In full and without edits, write out the data that follows.

──────── Source material

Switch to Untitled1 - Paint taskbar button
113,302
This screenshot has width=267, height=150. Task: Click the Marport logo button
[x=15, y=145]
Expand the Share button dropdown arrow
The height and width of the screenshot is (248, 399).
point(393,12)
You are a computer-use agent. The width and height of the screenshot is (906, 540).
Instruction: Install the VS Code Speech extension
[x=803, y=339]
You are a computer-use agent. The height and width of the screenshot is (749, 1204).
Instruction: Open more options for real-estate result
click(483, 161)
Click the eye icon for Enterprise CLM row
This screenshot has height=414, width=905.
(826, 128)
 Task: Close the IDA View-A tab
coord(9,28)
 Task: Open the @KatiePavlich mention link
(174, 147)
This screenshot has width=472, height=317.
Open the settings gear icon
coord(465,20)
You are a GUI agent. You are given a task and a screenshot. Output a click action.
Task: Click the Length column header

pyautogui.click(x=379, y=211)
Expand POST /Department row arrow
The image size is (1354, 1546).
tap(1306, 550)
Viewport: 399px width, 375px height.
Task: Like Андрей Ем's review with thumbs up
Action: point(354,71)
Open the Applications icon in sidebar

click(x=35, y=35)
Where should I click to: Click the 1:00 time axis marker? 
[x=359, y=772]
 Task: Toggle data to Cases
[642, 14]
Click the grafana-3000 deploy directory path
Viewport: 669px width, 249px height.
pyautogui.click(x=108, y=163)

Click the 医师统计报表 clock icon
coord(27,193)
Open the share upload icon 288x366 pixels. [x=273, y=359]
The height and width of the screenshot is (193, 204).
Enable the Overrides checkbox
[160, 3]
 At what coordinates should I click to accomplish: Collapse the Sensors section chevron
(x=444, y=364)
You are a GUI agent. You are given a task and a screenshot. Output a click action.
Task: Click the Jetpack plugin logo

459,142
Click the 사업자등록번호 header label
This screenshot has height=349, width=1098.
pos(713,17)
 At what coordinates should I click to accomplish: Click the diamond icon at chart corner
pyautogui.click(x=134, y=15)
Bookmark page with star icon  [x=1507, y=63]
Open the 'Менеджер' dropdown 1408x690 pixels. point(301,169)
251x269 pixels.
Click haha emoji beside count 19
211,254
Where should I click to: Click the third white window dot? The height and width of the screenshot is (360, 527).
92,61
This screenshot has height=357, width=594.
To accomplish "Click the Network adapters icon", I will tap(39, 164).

────────────────

- Exercise answer -
Switch to Untitled1 - Paint taskbar button
113,302
This screenshot has width=267, height=150. Task: Click the Marport logo button
[x=15, y=145]
Expand the Share button dropdown arrow
The height and width of the screenshot is (248, 399).
point(393,12)
You are a computer-use agent. The width and height of the screenshot is (906, 540).
Instruction: Install the VS Code Speech extension
[x=803, y=339]
You are a computer-use agent. The height and width of the screenshot is (749, 1204).
Instruction: Open more options for real-estate result
click(483, 161)
Click the eye icon for Enterprise CLM row
This screenshot has height=414, width=905.
(826, 128)
 Task: Close the IDA View-A tab
coord(9,28)
 Task: Open the @KatiePavlich mention link
(174, 147)
This screenshot has width=472, height=317.
Open the settings gear icon
coord(465,20)
You are a GUI agent. You are given a task and a screenshot. Output a click action.
Task: Click the Length column header

pyautogui.click(x=379, y=211)
Expand POST /Department row arrow
The image size is (1354, 1546).
tap(1306, 550)
Viewport: 399px width, 375px height.
Task: Like Андрей Ем's review with thumbs up
Action: point(354,71)
Open the Applications icon in sidebar

click(x=35, y=35)
Where should I click to: Click the 1:00 time axis marker? 
[x=359, y=772]
 Task: Toggle data to Cases
[642, 14]
Click the grafana-3000 deploy directory path
Viewport: 669px width, 249px height.
pyautogui.click(x=108, y=163)

Click the 医师统计报表 clock icon
coord(27,193)
Open the share upload icon 288x366 pixels. [x=273, y=359]
The height and width of the screenshot is (193, 204).
Enable the Overrides checkbox
[160, 3]
 At what coordinates should I click to accomplish: Collapse the Sensors section chevron
(x=444, y=364)
You are a GUI agent. You are given a task and a screenshot. Output a click action.
Task: Click the Jetpack plugin logo

459,142
Click the 사업자등록번호 header label
This screenshot has height=349, width=1098.
pos(713,17)
 At what coordinates should I click to accomplish: Click the diamond icon at chart corner
pyautogui.click(x=134, y=15)
Bookmark page with star icon  [x=1507, y=63]
Open the 'Менеджер' dropdown 1408x690 pixels. point(301,169)
251x269 pixels.
Click haha emoji beside count 19
211,254
Where should I click to: Click the third white window dot? The height and width of the screenshot is (360, 527).
92,61
This screenshot has height=357, width=594.
To accomplish "Click the Network adapters icon", I will tap(39, 164).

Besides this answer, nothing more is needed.